1. Introduction
Breadth-First Search (BFS) is a graph traversal algorithm used to explore the nodes and edges of a graph in a layer-wise (or level-order) manner. It starts from a source node and explores all of its neighbors before moving to the next level neighbors.
- Data structure used: Queue
- Type: Uninformed or blind search (no heuristic used)
- Applicable on: Graphs (both directed and undirected), Trees
2. Applications of BFS
- Finding the shortest path in unweighted graphs
- Web crawling
- Peer-to-peer networks like BitTorrent
- GPS navigation
- Social networking websites
- Solving puzzles like sliding tiles or Rubik’s cube
3. Properties of BFS
Property | Description |
---|---|
Complete | Yes, if branching factor is finite |
Optimal | Yes, in unweighted graphs |
Time Complexity | O(V + E), where V = vertices, E = edges |
Space Complexity | O(V), to store the visited nodes and queue |
4. BFS Algorithm (Steps)
Input:
- A graph
G = (V, E)
- A source vertex
s
Output:
- Traversal order of vertices starting from
s
Steps:
- Create a queue and a visited array or set.
- Mark the source node as visited and enqueue it.

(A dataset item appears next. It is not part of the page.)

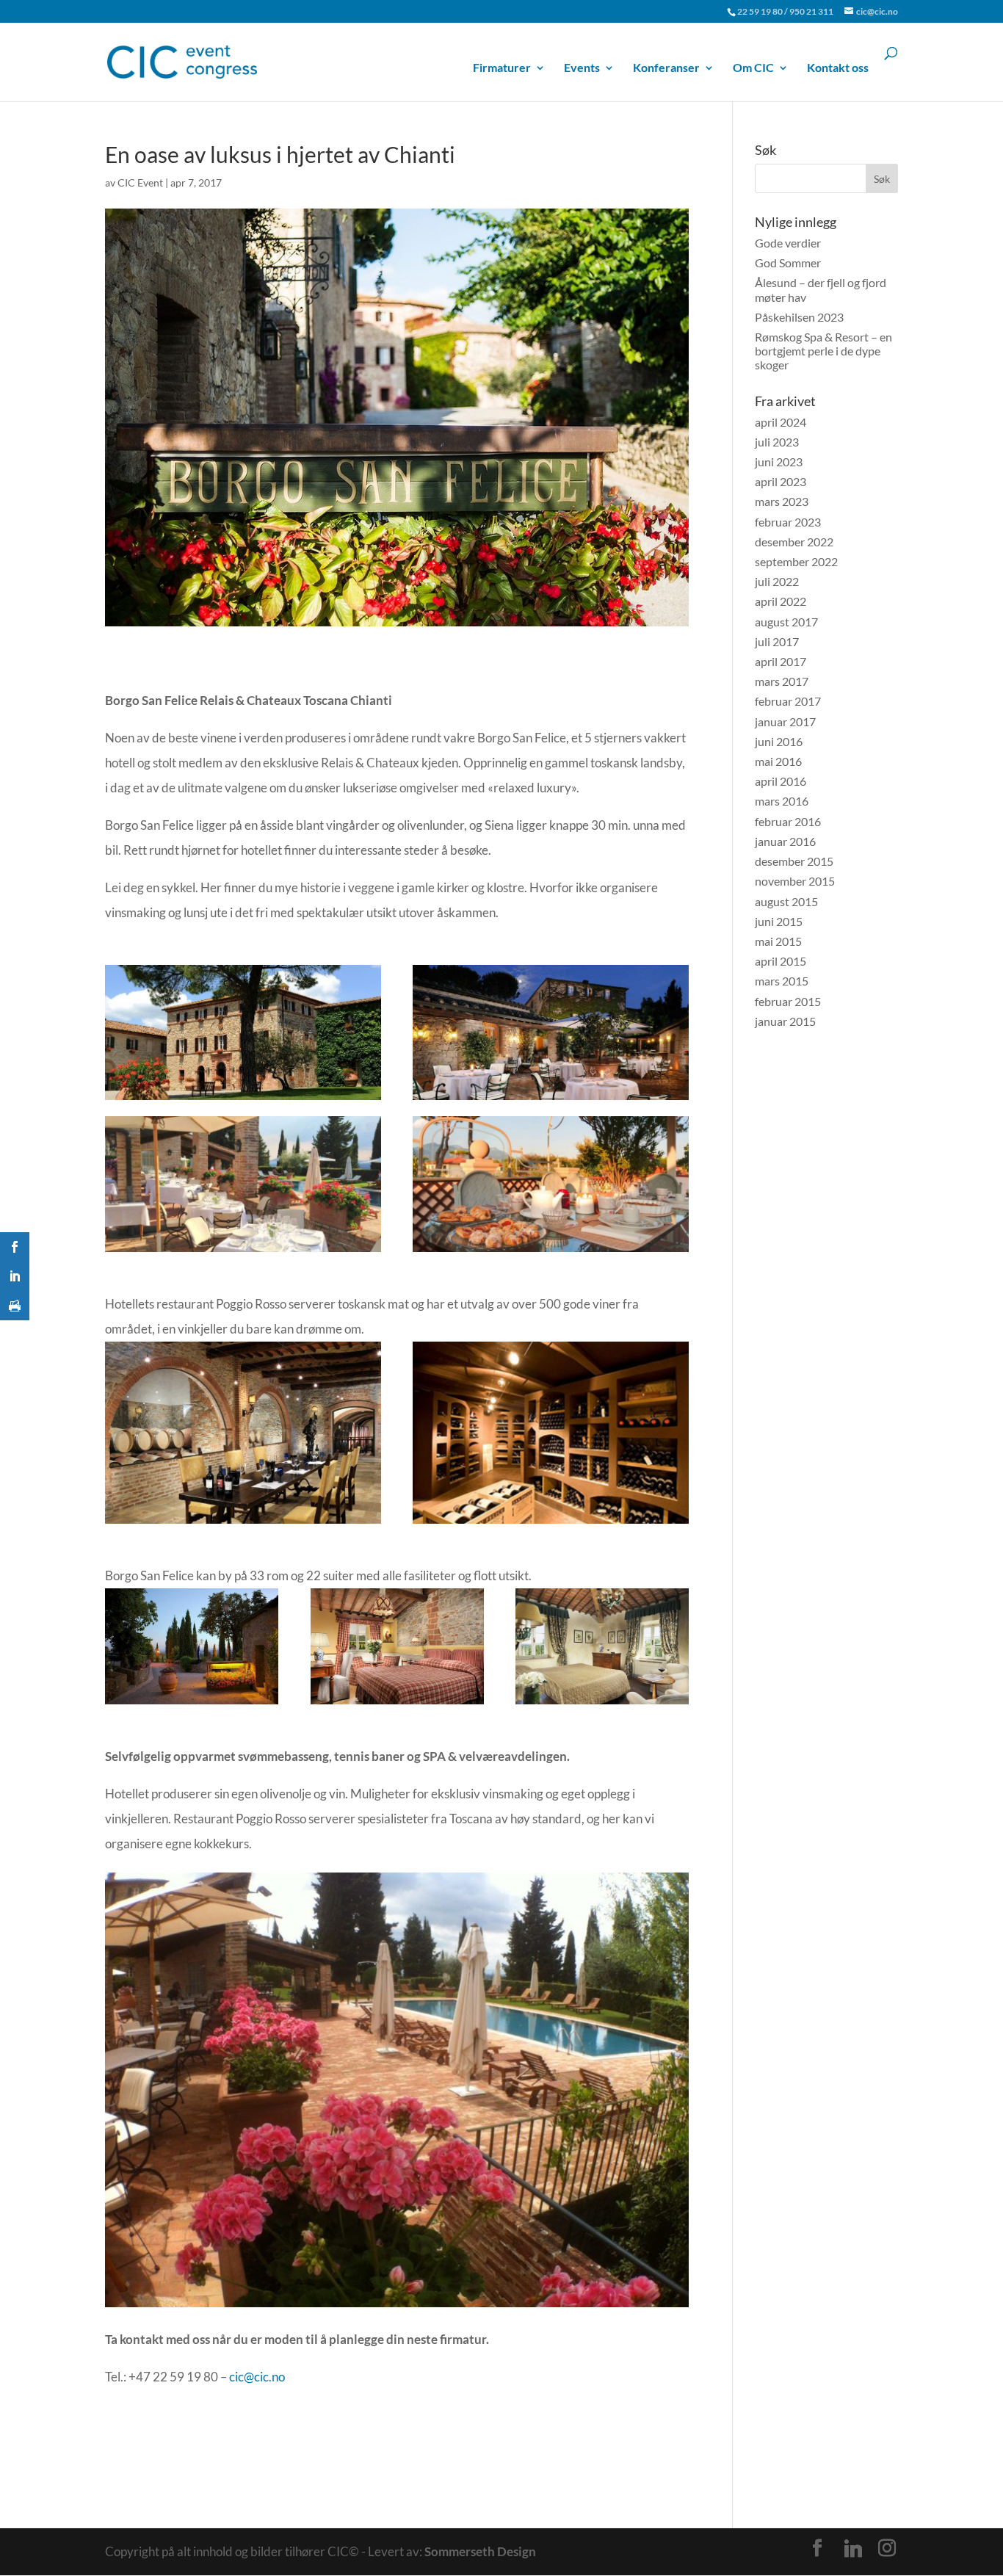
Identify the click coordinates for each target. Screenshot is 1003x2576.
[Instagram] (887, 2548)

- While the queue is not empty:
- Dequeue a node from the queue, call it
current
- For each neighbor of
current
:- If the neighbor is not visited:
- Mark it as visited
- Enqueue it
5. BFS Pseudocode
BFS(Graph, start):
create a queue Q
mark start as visited
enqueue start into Q
while Q is not empty:
current = Q.dequeue()
print(current)
for each neighbor of current:
if neighbor is not visited:
mark neighbor as visited
Q.enqueue(neighbor)
6. BFS Example (Step-by-step)
Graph Representation
Let’s consider the following undirected graph:
A
/ \
B C
/ \ \
D E F
Adjacency List:
A: B, C
B: A, D, E
C: A, F
D: B
E: B
F: C
Step-by-Step BFS Traversal from A
- Initialize:
- Visited: {A}
- Queue: [A]
- Output: []
- Visit A:
- Neighbors: B, C
- Mark B, C as visited
- Queue: [B, C]
- Output: [A]
- Visit B:
- Neighbors: A, D, E
- A is already visited
- Mark D, E as visited
- Queue: [C, D, E]
- Output: [A, B]
- Visit C:
- Neighbors: A, F
- A is visited
- Mark F as visited
- Queue: [D, E, F]
- Output: [A, B, C]
- Visit D:
- Neighbor: B (already visited)
- Queue: [E, F]
- Output: [A, B, C, D]
- Visit E:
- Neighbor: B (already visited)
- Queue: [F]
- Output: [A, B, C, D, E]
- Visit F:
- Neighbor: C (already visited)
- Queue: []
- Output: [A, B, C, D, E, F]
Final BFS Traversal Output:
A → B → C → D → E → F
7. Python Implementation
from collections import deque
def bfs(graph, start):
visited = set()
queue = deque([start])
visited.add(start)
while queue:
current = queue.popleft()
print(current, end=' ')
for neighbor in graph[current]:
if neighbor not in visited:
visited.add(neighbor)
queue.append(neighbor)
# Example graph
graph = {
'A': ['B', 'C'],
'B': ['A', 'D', 'E'],
'C': ['A', 'F'],
'D': ['B'],
'E': ['B'],
'F': ['C']
}
bfs(graph, 'A')
Output:
A B C D E F
8. BFS vs DFS
Feature | BFS | DFS |
---|---|---|
Data Structure | Queue | Stack (or Recursion) |
Space Complexity | High (stores all neighbors) | Lower (depth-based) |
Path Guarantee | Shortest path (in unweighted) | Not guaranteed |
Completeness | Yes | Yes |
Used For | Shortest paths | Topological sort, cycles |
9. Advantages of BFS
- Guarantees shortest path in unweighted graphs.
- Useful for level-order traversal.
- Detects if a path exists between two nodes.
10. Disadvantages of BFS
- High memory usage due to storing all frontier nodes.
- Inefficient in graphs with large branching factors or depth.